### What this task involves
Without carrying over a single picture, write out the records below exactly.

### Records shown
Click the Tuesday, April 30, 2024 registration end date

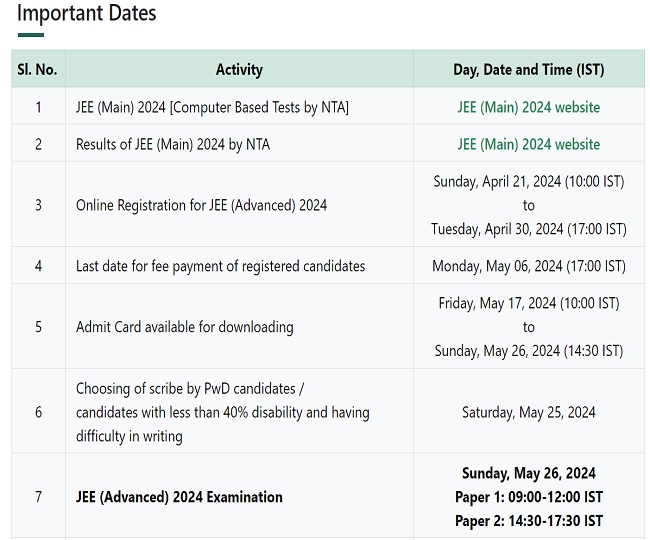tap(528, 229)
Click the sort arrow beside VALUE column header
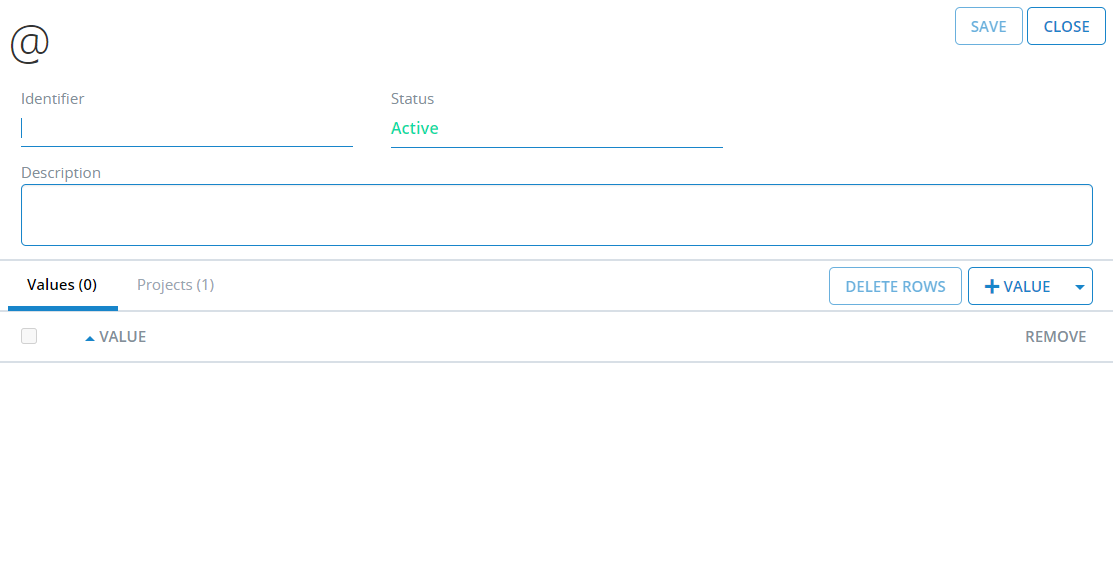Image resolution: width=1113 pixels, height=576 pixels. (90, 338)
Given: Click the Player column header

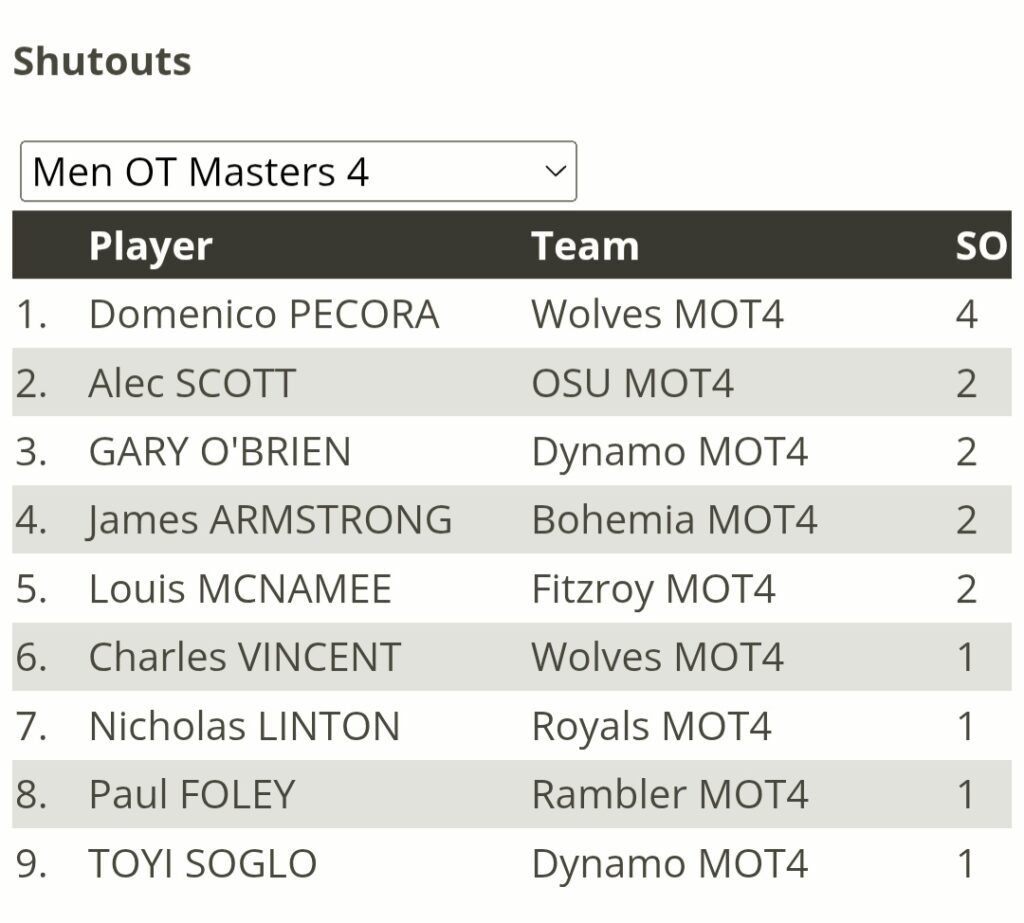Looking at the screenshot, I should point(151,246).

### Solution to this problem
Click the Tuesday, April 30, 2024 registration end date

tap(528, 229)
Click the sort arrow beside VALUE column header
Image resolution: width=1113 pixels, height=576 pixels. (90, 338)
Given: Click the Player column header

Looking at the screenshot, I should point(151,246).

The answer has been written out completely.